[Excerpted data — start]
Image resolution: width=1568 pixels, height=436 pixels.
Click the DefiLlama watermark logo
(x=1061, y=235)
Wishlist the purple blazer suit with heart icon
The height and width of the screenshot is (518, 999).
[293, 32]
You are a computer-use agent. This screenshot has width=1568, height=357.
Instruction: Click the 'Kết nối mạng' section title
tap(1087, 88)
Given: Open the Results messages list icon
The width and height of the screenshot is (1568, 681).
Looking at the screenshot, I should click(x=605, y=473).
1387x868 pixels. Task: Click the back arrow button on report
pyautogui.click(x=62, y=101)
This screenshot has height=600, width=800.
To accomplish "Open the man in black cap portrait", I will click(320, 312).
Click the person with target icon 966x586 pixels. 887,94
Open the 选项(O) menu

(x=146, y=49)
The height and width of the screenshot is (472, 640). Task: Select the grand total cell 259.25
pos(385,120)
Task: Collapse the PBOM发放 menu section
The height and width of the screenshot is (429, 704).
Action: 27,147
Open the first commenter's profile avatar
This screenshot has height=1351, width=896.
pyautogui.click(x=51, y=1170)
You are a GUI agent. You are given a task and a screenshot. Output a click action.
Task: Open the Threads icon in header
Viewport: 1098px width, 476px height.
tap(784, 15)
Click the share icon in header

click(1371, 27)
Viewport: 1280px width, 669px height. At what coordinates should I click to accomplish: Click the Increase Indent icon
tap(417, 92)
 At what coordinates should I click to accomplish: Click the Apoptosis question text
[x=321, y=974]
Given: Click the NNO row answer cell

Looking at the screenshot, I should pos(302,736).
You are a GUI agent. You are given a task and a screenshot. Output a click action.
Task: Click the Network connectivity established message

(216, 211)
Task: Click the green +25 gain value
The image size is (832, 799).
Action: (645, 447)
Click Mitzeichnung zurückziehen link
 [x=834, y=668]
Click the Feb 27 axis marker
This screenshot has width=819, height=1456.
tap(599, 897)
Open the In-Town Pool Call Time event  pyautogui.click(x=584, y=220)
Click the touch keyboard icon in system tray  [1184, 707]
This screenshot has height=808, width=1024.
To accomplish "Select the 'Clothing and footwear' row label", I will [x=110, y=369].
[Excerpted data — finish]
== Task details ==
What you give back should be only the lines of the records above, starting at the line with "The width and" and ending at the line with "Task: Open the Threads icon in header", restated word for word.

== Answer space ==
The width and height of the screenshot is (1568, 681).
Looking at the screenshot, I should click(x=605, y=473).
1387x868 pixels. Task: Click the back arrow button on report
pyautogui.click(x=62, y=101)
This screenshot has height=600, width=800.
To accomplish "Open the man in black cap portrait", I will click(320, 312).
Click the person with target icon 966x586 pixels. 887,94
Open the 选项(O) menu

(x=146, y=49)
The height and width of the screenshot is (472, 640). Task: Select the grand total cell 259.25
pos(385,120)
Task: Collapse the PBOM发放 menu section
The height and width of the screenshot is (429, 704).
Action: 27,147
Open the first commenter's profile avatar
This screenshot has height=1351, width=896.
pyautogui.click(x=51, y=1170)
You are a GUI agent. You are given a task and a screenshot. Output a click action.
Task: Open the Threads icon in header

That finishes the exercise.